*SUPPLIED RECORDS:*
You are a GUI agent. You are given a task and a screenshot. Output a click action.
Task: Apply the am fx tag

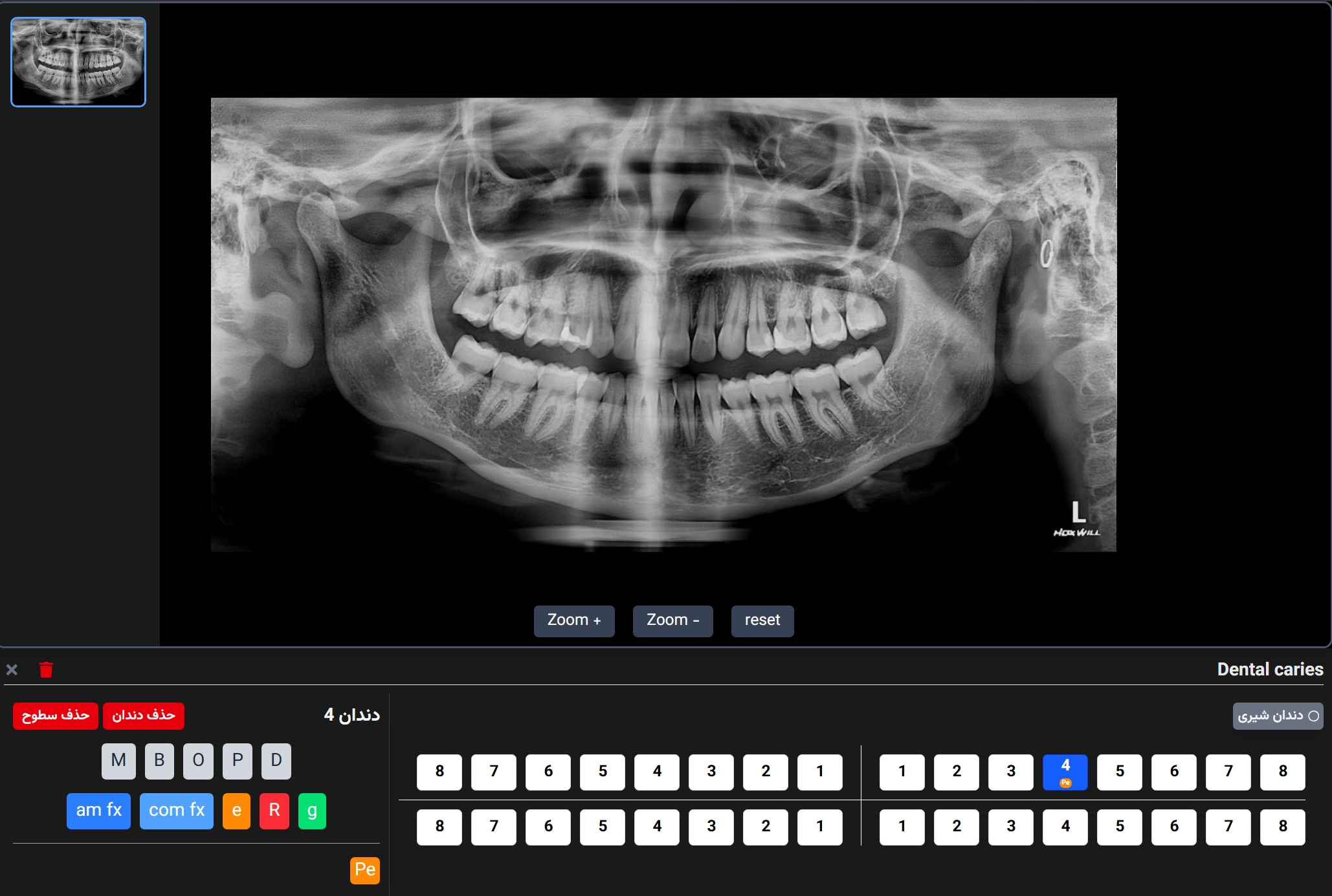98,811
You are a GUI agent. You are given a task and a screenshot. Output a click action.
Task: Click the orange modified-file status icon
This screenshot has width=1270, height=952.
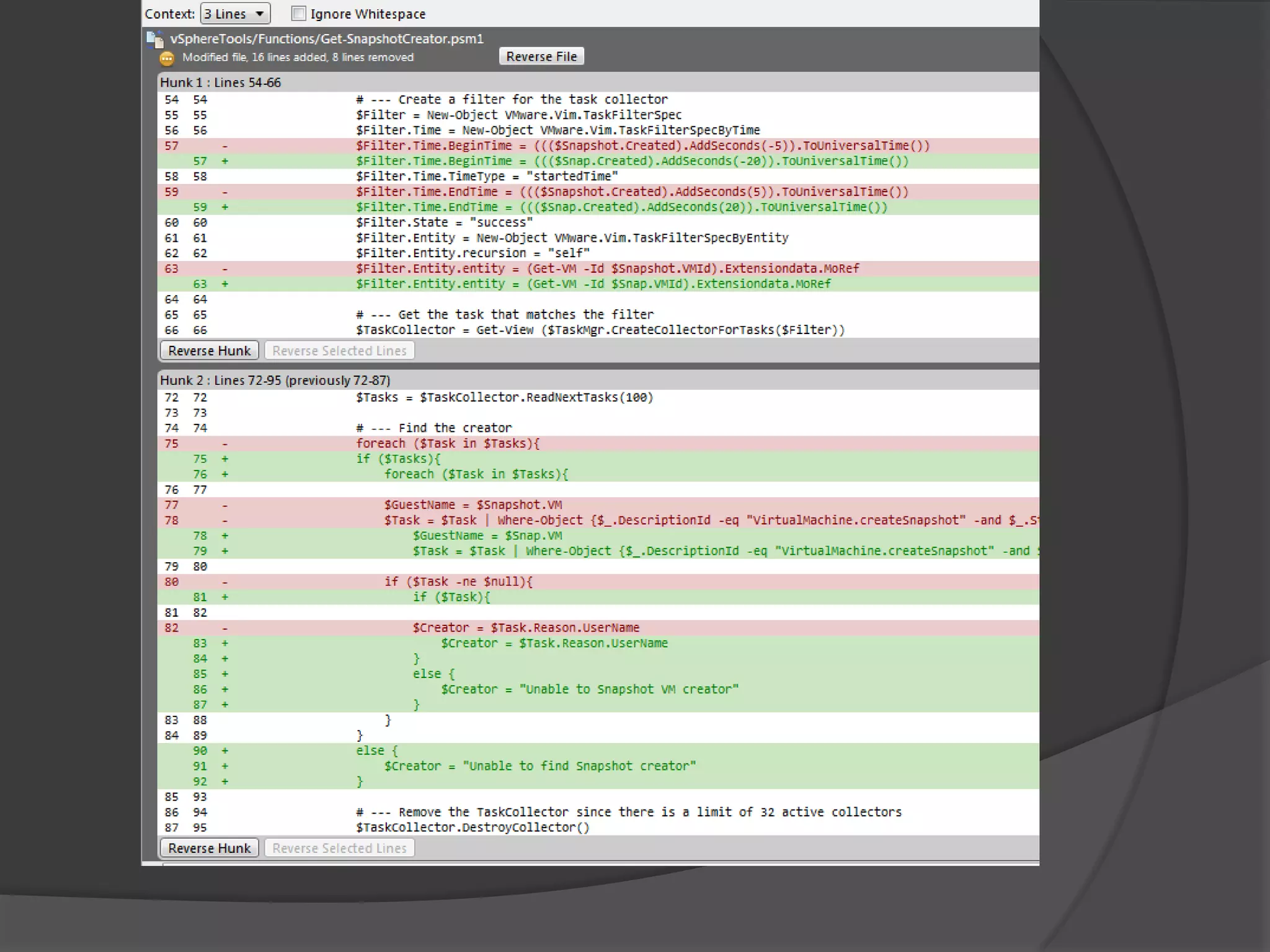click(167, 58)
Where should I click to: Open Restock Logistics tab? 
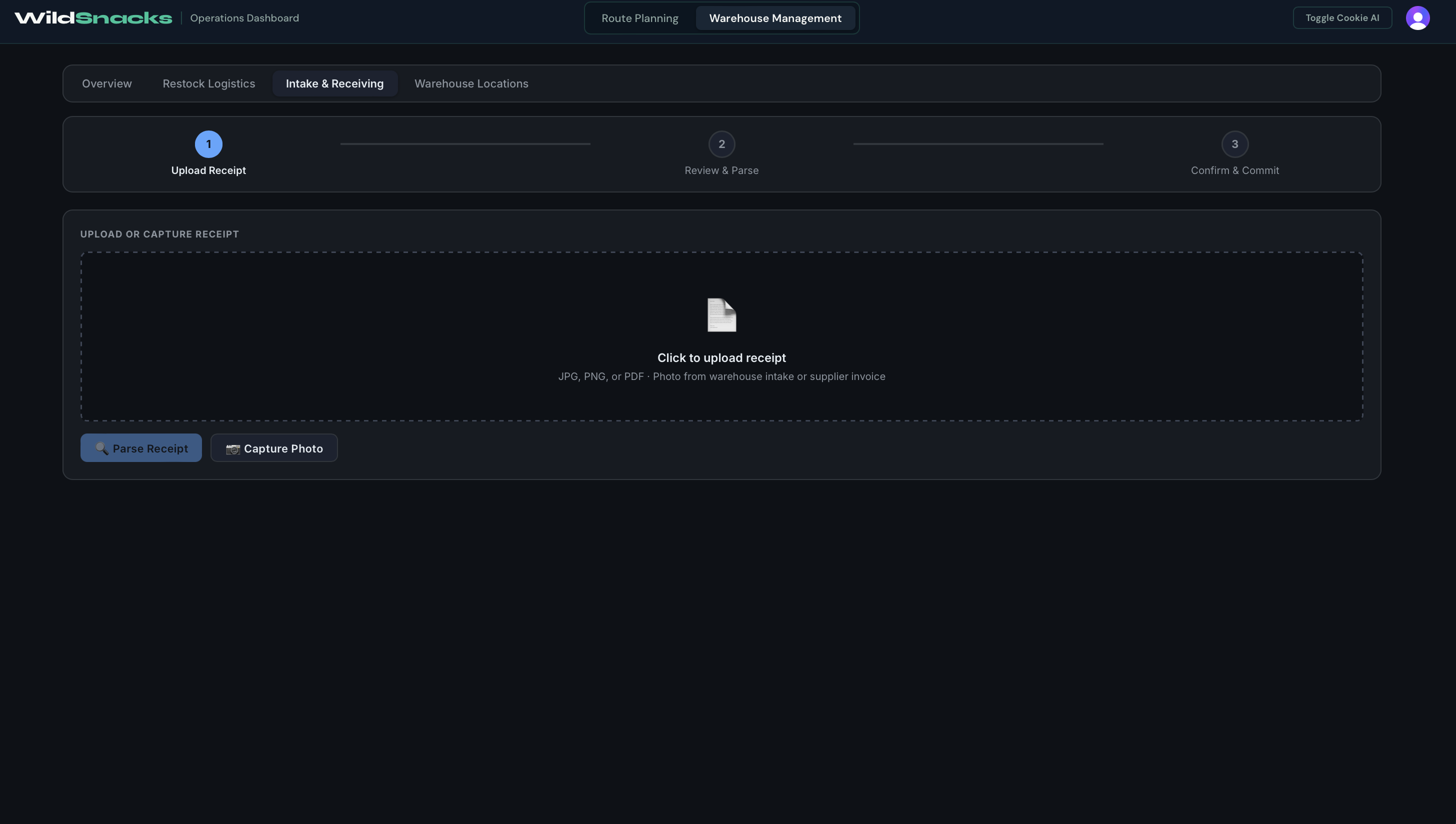(x=209, y=84)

*WHAT THE EXERCISE ASKS:*
The expected output is the material above, repeated exactly and free of pictures.

*OUTPUT:*
You are a GUI agent. You are given a task and a screenshot. Output a click action.
Task: Apply the am fx tag

98,811
You are a GUI agent. You are given a task and a screenshot. Output a click action.
Task: Click the orange modified-file status icon
This screenshot has width=1270, height=952.
click(167, 58)
Where should I click to: Open Restock Logistics tab? 
(x=209, y=84)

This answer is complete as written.